Price was where things got tense. After Victory unexpectedly jumped in last month, Trian and General Catalyst bumped their all-cash offer up by $3 per share to $52, the Financial Times reported on March 24. Chris Hughes, a Bloomberg Opinion columnist, pointed out there was “no strict need” for Trian to increase the bid. Even so, the higher offer has made it tougher for anyone—especially merger-arb funds, which buy targets to capture the spread between a deal price and the market—to expect a bigger number now. Financial Times
Trian and General Catalyst are calling this latest revision to the merger their “best and final” pitch. According to Janus’s board, which gave its full support to the updated deal, shareholders are looking at a 25% premium over the untouched October price. The companies still expect to wrap things up by mid-2026. Business Wire
Victory’s latest bid—$40 in cash plus 0.25 Victory share per Janus share—was pitched by CEO David Brown as “meaningful upfront cash value.” He also claimed investors would hang onto a worthwhile stake in a more robust combined company. But Victory pulled the offer back on March 24, making clear it would only move ahead if Janus’s special committee supports a negotiated agreement. Victory Capital Management
Janus’s special committee decided to stick with the all-cash deal, arguing that the Victory offer was simply too difficult to pull off. In its message to investors, Janus pointed out that key clients and distribution partners—representing 52% of revenue run-rate and 55% of assets under management—had raised concerns about a Victory deal. Earlier this month, CEO Ali Dibadj said a number of Janus’s most important clients had “significant reservations” about keeping their business with the firm if it went down the Victory path. Reuters
Tensions broke into the open late in the process. Victory went after Trian, charging it with an attempt to “blanket market with misinformation” following reports that big-name wealth-management clients didn’t like Victory’s strategy or possible cutbacks. Janus, on the other hand, insisted multiple major clients favored the Trian-General Catalyst option. Reuters
The valuation gap never quite got to the heart of the closing-risk issue. “It makes more sense for Victory due to cost synergies,” said David Wagner, head of equity and portfolio manager at Aptus Capital Advisors last week, hinting at why an industry buyer could justify that bigger headline number. Earlier in the process, TD Cowen analyst Bill Katz wrote that a rival bid looked unlikely, pointing to the risks Janus had already flagged. Reuters
The episode highlights just how tight things have gotten for active asset managers. When the original deal was announced in December, Reuters noted that players like Janus, T. Rowe Price and AllianceBernstein were already battling it out, squeezed by fee wars from index fund behemoths BlackRock and Vanguard. Scale and cost discipline are no longer optional.
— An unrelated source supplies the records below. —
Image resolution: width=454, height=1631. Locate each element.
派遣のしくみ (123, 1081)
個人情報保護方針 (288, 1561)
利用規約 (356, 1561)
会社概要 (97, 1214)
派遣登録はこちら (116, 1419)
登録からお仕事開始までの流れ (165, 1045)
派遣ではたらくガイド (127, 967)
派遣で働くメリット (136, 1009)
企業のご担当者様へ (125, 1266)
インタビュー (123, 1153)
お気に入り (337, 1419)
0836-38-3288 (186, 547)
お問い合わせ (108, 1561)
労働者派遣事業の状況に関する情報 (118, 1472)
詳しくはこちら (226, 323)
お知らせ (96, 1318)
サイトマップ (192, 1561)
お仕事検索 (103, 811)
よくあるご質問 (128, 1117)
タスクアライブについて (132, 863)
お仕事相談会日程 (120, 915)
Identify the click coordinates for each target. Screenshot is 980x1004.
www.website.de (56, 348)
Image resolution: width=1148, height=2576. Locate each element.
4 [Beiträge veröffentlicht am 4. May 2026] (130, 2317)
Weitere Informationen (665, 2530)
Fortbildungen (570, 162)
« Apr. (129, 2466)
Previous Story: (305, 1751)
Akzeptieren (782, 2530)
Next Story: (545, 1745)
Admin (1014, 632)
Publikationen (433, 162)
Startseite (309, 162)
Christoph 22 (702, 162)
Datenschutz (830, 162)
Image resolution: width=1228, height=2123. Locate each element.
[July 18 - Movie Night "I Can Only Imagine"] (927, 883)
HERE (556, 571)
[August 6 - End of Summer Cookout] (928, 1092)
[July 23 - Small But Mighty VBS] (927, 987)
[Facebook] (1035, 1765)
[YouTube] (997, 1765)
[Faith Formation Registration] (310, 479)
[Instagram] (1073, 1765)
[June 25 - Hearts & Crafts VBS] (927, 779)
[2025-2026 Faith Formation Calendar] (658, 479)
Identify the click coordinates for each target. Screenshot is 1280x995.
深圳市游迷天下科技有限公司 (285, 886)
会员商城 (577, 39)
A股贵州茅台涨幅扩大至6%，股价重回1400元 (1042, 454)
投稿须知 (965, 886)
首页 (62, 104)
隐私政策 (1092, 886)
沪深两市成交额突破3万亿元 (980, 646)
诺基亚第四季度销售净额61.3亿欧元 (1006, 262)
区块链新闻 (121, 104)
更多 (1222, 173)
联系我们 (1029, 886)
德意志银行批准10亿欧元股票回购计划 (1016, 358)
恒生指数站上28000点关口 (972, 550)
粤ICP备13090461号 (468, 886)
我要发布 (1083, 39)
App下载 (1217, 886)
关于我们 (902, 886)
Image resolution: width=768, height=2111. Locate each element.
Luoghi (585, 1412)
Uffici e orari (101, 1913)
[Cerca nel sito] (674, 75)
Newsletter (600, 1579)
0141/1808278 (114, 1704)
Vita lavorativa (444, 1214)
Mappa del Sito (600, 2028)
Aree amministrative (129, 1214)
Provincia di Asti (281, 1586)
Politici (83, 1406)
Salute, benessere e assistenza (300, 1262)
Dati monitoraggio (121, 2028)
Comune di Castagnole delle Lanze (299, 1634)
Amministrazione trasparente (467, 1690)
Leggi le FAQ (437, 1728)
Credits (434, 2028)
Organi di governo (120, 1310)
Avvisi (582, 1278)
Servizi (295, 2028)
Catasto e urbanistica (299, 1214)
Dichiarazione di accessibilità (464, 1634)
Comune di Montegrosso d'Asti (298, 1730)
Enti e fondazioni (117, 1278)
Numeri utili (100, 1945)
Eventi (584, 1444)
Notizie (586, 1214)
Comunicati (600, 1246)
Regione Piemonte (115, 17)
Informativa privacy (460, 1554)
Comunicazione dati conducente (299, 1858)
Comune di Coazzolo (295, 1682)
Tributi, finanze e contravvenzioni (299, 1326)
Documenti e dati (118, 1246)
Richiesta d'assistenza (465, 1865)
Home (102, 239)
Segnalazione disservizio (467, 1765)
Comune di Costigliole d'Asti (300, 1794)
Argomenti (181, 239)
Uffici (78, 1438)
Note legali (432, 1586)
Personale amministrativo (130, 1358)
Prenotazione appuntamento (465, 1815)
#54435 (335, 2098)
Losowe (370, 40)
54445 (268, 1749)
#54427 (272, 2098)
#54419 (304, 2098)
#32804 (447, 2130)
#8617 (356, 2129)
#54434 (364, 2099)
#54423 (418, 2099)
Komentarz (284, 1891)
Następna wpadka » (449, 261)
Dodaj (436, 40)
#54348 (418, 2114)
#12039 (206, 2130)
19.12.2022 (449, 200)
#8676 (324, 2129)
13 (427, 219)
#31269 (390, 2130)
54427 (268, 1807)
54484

But the deal isn’t across the finish line yet. Janus still requires both shareholder sign-off and final regulatory approvals. The fact that the stock ended below the offer price signals that investors aren’t counting on a sure thing. According to a March 24 filing, if closing drags beyond June 30 due to regulatory holdups, Janus may pay a $1 quarterly dividend starting July 1. That’s a bit of a safety net for holders, but also underscores that timing is the lingering question here.
At this stage, Peltz seems to have pushed things far enough. Victory has exited, the bid’s up, and Janus investors now face a fresh vote in under three weeks—deciding if the deal first dangled back in December is the exit they want after all.